PROBLEM DESCRIPTION — Rewrite the stretch from the line containing "Viewport: 1372px width, 884px" through the end of the listing, replacing "folder icon" with "folder button" and leaving everything else as it is. Leave the pictures out.

TASK DATA —

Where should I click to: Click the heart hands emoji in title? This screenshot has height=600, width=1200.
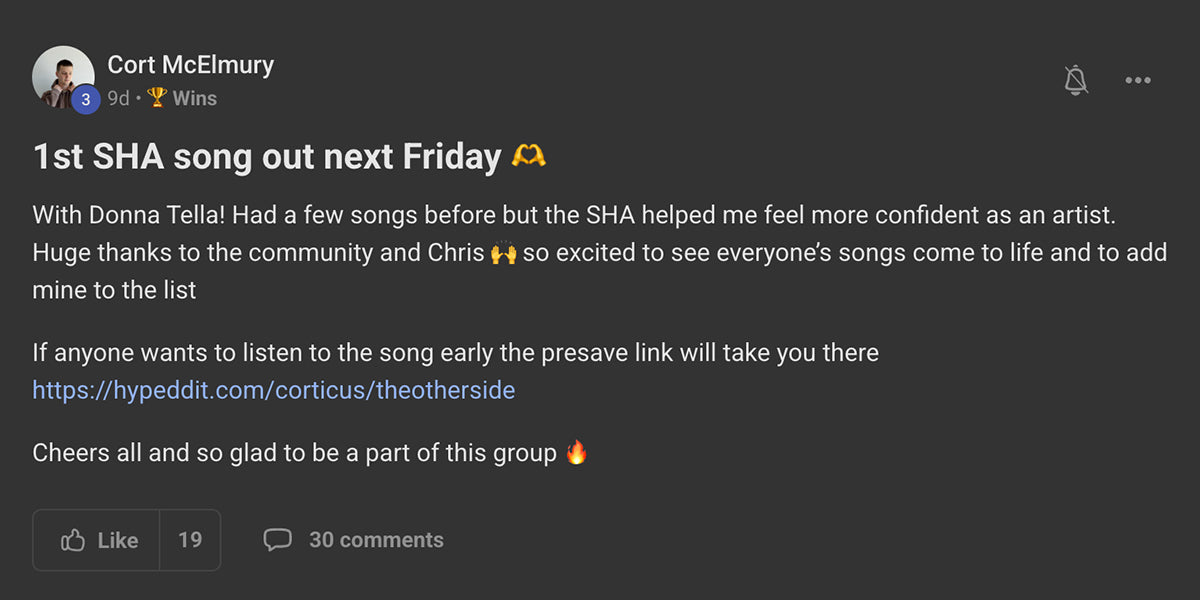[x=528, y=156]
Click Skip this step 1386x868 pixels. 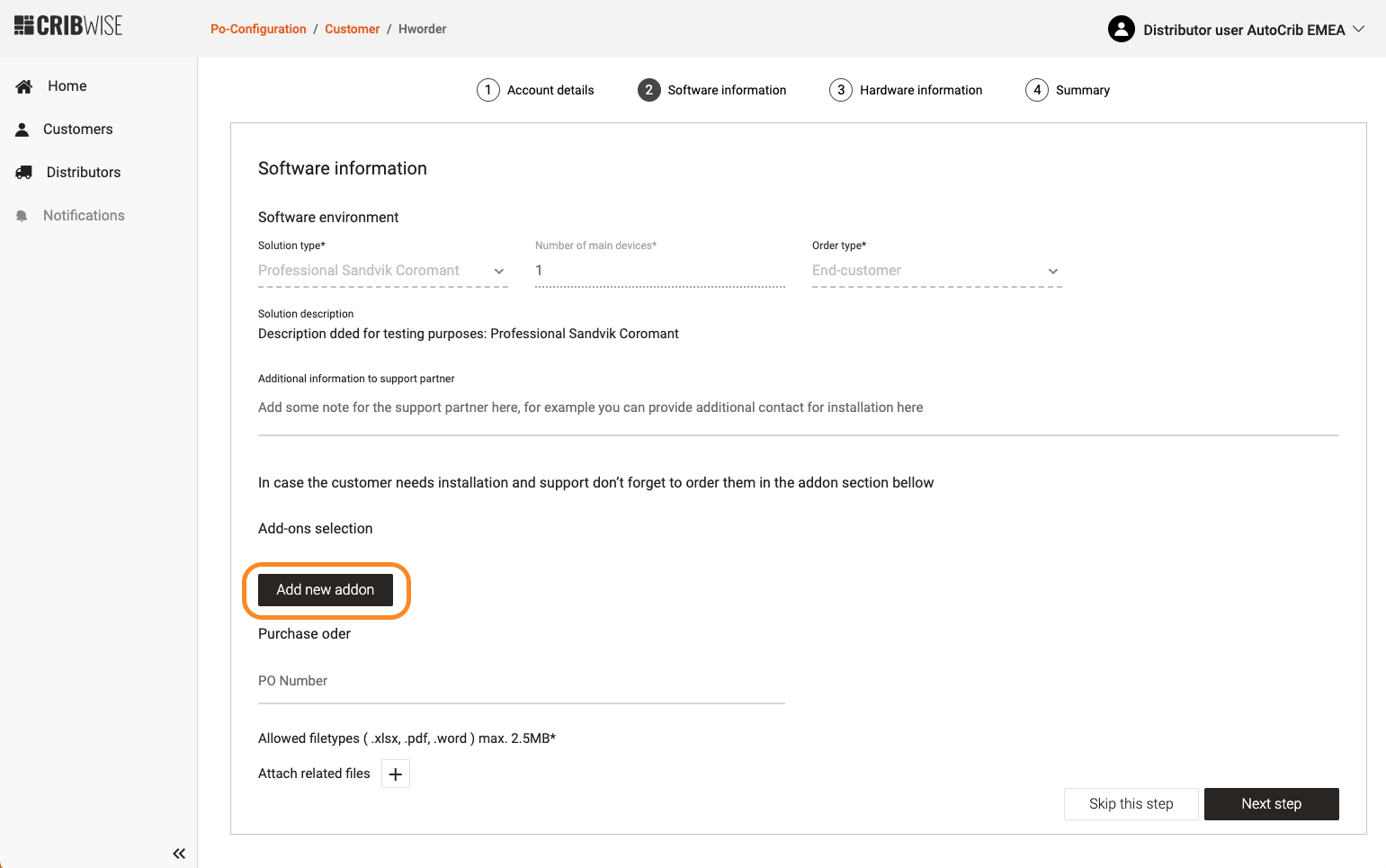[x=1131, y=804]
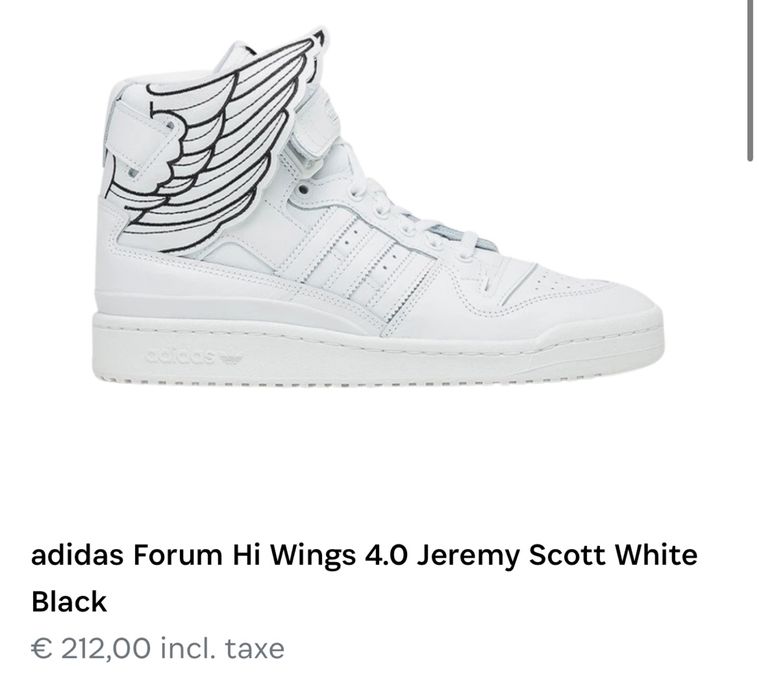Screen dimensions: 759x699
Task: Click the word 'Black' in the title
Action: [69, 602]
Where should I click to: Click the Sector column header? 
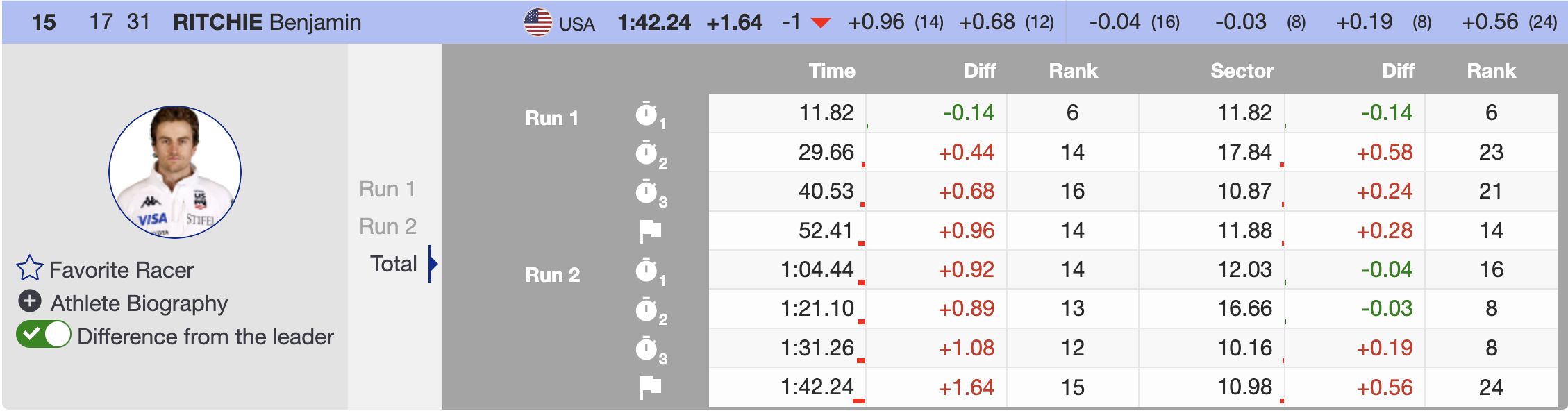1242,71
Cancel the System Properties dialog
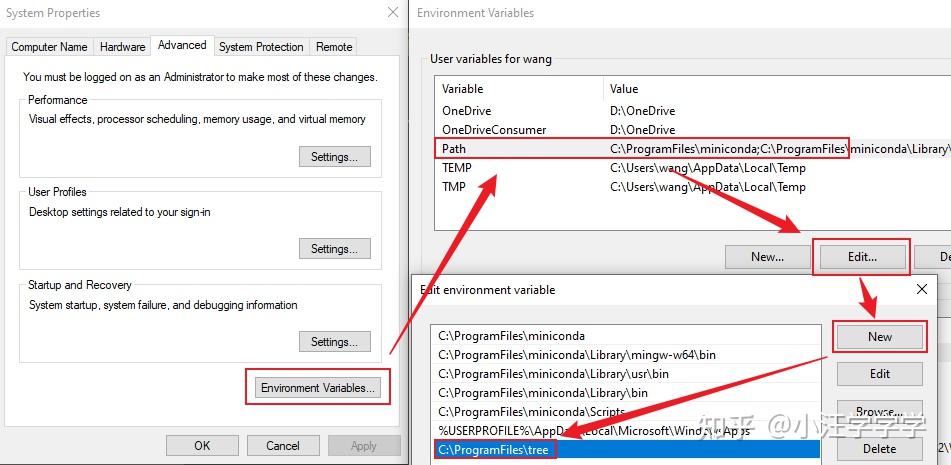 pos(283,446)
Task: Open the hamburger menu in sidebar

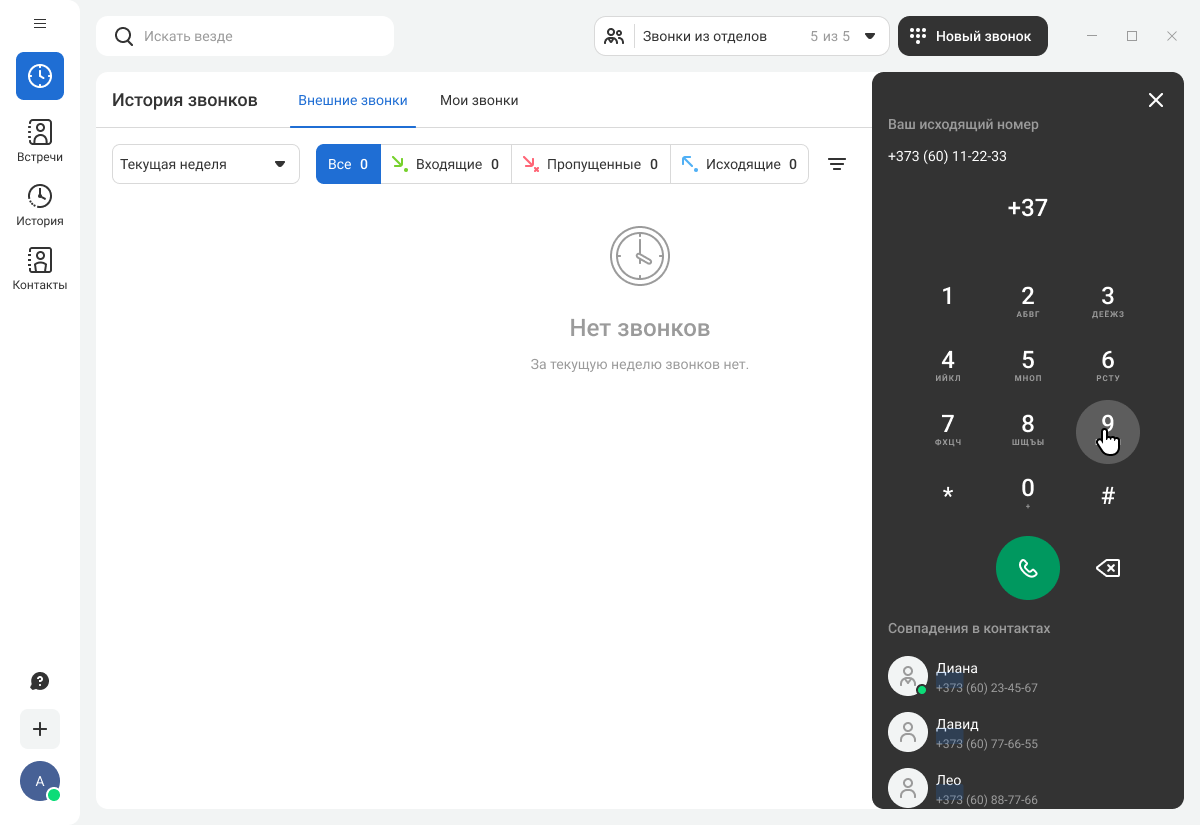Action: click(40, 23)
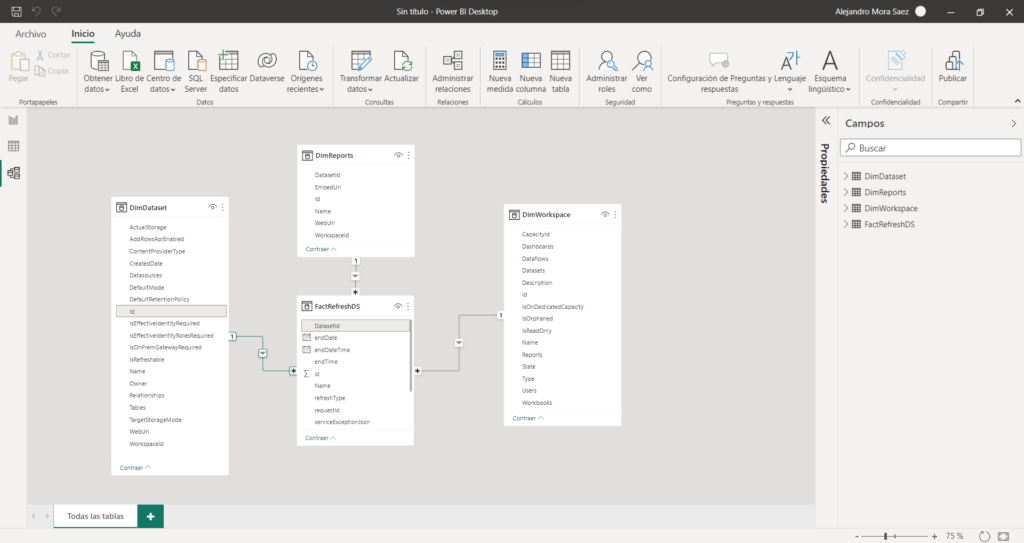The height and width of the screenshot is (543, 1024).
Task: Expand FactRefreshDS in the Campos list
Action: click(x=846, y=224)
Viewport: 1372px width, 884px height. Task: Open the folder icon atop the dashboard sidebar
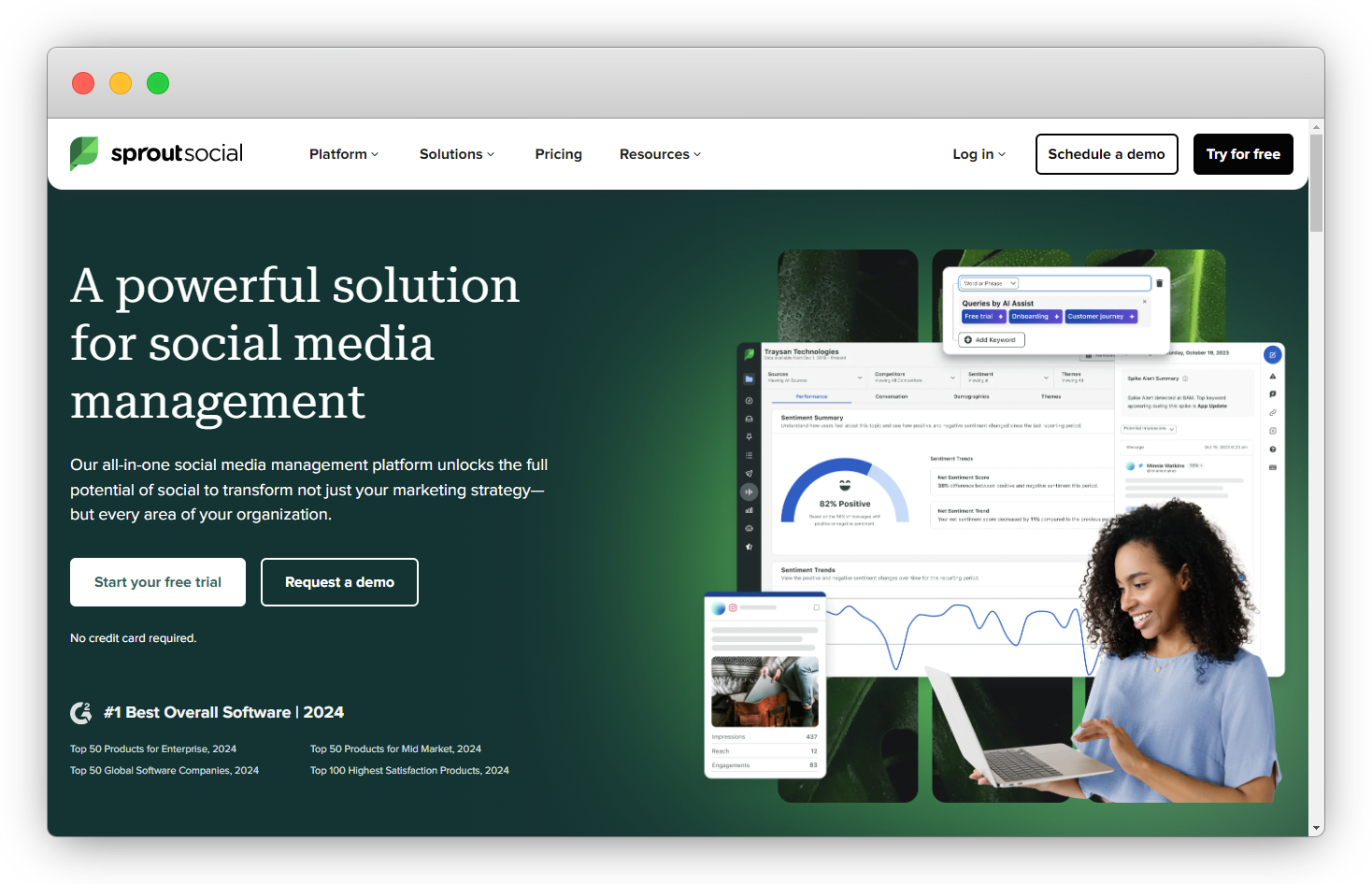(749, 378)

WRITTEN SOLUTION —
Viewport: 1372px width, 884px height. Task: Open the folder button atop the dashboard sidebar
(749, 378)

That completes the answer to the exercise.